Miles: 325
Countries: Kazakhstan
Stops: i give up, don't know how to spell any of these towns
Playlists: Black Keys, Assorted pop, Pool Party
Not long after the pullover, we saw a sign for an upcoming police station. With heavy sighs, we slowed down again to well below speed limit (not that we were ever speeding to begin with).
Just past the station was a bridge over a river. We pulled off and parked under the bridge. It was 40 degrees: we needed a swim and the watermelon was calling our name from the trunk. That watermelon though, best watermelon ever! We did some laundry, bathed, and ate way too much watermelon.
We got back on the road and drove on, but not for long. Within half an hour, there was a police check point, and of course, most cars got to keep going while we were pulled over. Justin was fuming at this point because we were definitely going 25 in the 40 zone and I was complaining that we were barely crawling (turns our speedometer is wrong, so anytime we think we're going a speed, we've actually been going 10km/h less. So really, we were going 15 in a 40.
We pulled over, and the cop told us to go into the booth with our documents without looking at us. I kept asking what the problem was and after ignoring me a few times he said as long as we have insurance, no problem. It's just a registration protocol.
4 days into Kazakhstan, NOW they want to register us?
We go in and he asked us for our car ownership. Omg, we couldn't find it in our documents sleeve. So we jumped to the conclusion that the other cop never gave it back and scammed us in the long run.

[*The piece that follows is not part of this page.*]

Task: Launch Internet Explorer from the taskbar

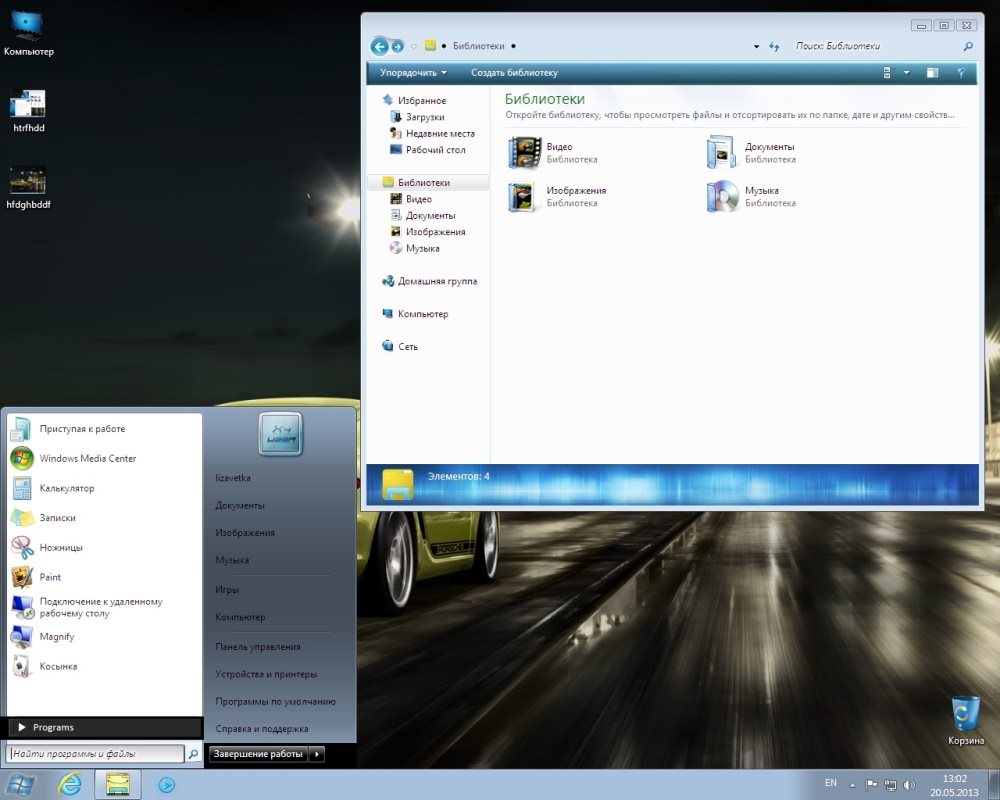Action: [x=70, y=785]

While justin was panicking and ripping apart the car, I found it folded up inside our passports in my purse. Crisis averted. We even did a document check when we had gotten back in our car last time, so this was just dumb on our part.
He registered our car and our license, all by hand on a piece of paper, I might add. We thought we were good to go, but he started asking us all sorts of questions about life in Canada: salaries, cost of living, is it better/more prestigious to have a house or an apartment? Etc.

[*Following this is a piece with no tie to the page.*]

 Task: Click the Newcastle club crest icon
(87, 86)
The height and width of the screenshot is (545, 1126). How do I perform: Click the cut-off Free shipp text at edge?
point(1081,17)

The other cop walked in and asked why all the English speaking people are going to Mongolia? Clearly we weren't the first, and clearly it's the foreigners who all get pulled over.

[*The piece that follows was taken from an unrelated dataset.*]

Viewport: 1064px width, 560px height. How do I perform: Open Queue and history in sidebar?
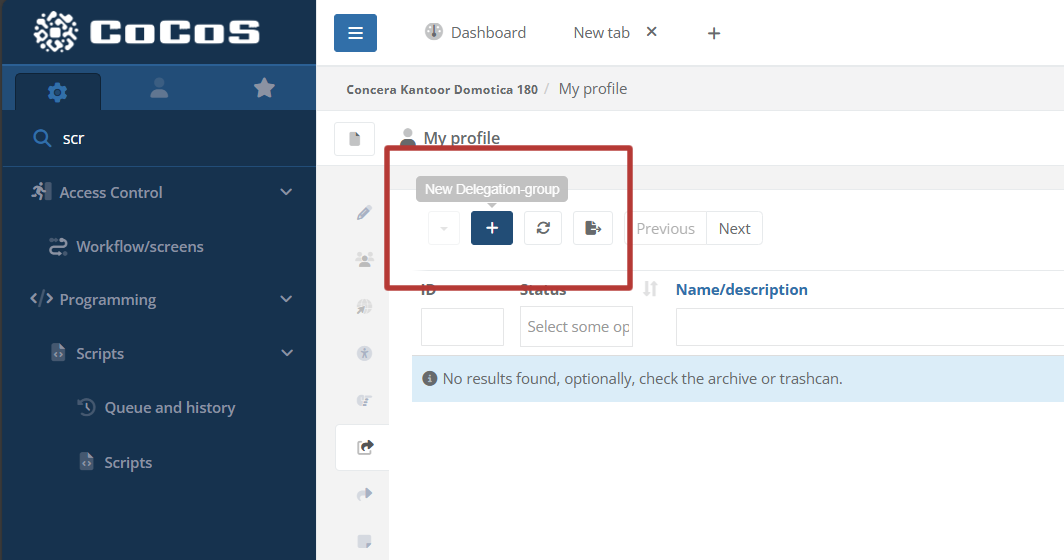coord(169,408)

We kept driving until we blew a tire and spent an hour on the road trying to repair the old tire. The one justin hammered back into place the other day also had a nail in it. So he filled it up with the foam sealant and hoped it would get us to the next town so we didn't have to pull our other spare from under the car. At first, it was questionable and was leaking but then it seemed to hold.
We made it into town around 7:40pm and although we had an hour of light, we decided to stay so we can hit the tire place in the morning. After not finding a decent road to the river, we went back to the truck stop. The guy took a fee for parking over night, we grabbed some pretty good dinner, and while Justin was working on getting the other spare out for future convenience, I was the centre attention with our story. Everyone wanted to know wtf we were doing going to Mongolia and were fascinated by our story.
The security guy who took the fee, returned the money and insisted breakfast was on the house. They were all invested in our route and where to go. They all kept insisting there are no bandits in Kazakhstan and that we're safe. Especially tonight.
It was by far the soundest sleep I've gotten since this trip started. We fixed up the bed last night so I was laying almost flat, and I had my ear plugs in knowing I'm safe and don't have to listen to any movement. I slept SO well, in fact, that when I woke up, I didn't know where I was. I actually thought I was in my bed at home.
We were awoken by a tap on the window inviting us in for breakfast and that it was all taken care of.
What we've learned about Kazakhs: they really are hospitable (except for cops). And you really can knock on any one's door and they'll invite you in. We had people drive from one store to another to meet us there to help us out or walk us through things. A trucker came over with a handful of apples, one offered to buy anything from us (not that we had anything worth selling).
We're definitely taking away a lot of life lessons on this trip, good and bad.